Output every item below verbatim, leaving each one unchanged.
-.-.-
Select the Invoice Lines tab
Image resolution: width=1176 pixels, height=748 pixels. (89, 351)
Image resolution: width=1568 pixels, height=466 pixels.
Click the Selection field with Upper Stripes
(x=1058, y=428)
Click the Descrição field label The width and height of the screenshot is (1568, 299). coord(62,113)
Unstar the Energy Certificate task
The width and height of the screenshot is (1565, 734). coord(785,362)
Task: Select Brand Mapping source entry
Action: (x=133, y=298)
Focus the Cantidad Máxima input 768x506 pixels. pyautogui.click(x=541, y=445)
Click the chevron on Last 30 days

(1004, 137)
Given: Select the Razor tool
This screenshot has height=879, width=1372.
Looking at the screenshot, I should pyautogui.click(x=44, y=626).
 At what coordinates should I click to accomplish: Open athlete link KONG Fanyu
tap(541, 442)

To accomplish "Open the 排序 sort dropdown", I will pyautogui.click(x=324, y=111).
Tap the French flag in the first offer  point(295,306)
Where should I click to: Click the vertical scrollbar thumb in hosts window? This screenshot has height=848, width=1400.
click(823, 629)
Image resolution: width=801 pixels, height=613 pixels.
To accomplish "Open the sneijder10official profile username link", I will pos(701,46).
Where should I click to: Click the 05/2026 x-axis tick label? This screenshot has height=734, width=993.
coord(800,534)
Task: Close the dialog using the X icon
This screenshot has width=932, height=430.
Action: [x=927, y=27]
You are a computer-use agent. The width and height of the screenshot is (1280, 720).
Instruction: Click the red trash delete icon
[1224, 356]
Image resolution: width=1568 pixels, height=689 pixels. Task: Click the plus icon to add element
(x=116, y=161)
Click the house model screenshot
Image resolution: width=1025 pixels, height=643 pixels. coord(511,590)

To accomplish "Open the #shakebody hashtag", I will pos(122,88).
-.-.-
= THE RESPONSE =
Select the Invoice Lines tab
Image resolution: width=1176 pixels, height=748 pixels. (89, 351)
Image resolution: width=1568 pixels, height=466 pixels.
Click the Selection field with Upper Stripes
(x=1058, y=428)
Click the Descrição field label The width and height of the screenshot is (1568, 299). coord(62,113)
Unstar the Energy Certificate task
The width and height of the screenshot is (1565, 734). coord(785,362)
Task: Select Brand Mapping source entry
Action: (x=133, y=298)
Focus the Cantidad Máxima input 768x506 pixels. pyautogui.click(x=541, y=445)
Click the chevron on Last 30 days

(1004, 137)
Given: Select the Razor tool
This screenshot has height=879, width=1372.
Looking at the screenshot, I should pyautogui.click(x=44, y=626).
 At what coordinates should I click to accomplish: Open athlete link KONG Fanyu
tap(541, 442)

To accomplish "Open the 排序 sort dropdown", I will pyautogui.click(x=324, y=111).
Tap the French flag in the first offer  point(295,306)
Where should I click to: Click the vertical scrollbar thumb in hosts window? This screenshot has height=848, width=1400.
click(823, 629)
Image resolution: width=801 pixels, height=613 pixels.
To accomplish "Open the sneijder10official profile username link", I will pos(701,46).
Where should I click to: Click the 05/2026 x-axis tick label? This screenshot has height=734, width=993.
coord(800,534)
Task: Close the dialog using the X icon
This screenshot has width=932, height=430.
Action: [x=927, y=27]
You are a computer-use agent. The width and height of the screenshot is (1280, 720).
Instruction: Click the red trash delete icon
[1224, 356]
Image resolution: width=1568 pixels, height=689 pixels. Task: Click the plus icon to add element
(x=116, y=161)
Click the house model screenshot
Image resolution: width=1025 pixels, height=643 pixels. coord(511,590)

To accomplish "Open the #shakebody hashtag", I will pos(122,88).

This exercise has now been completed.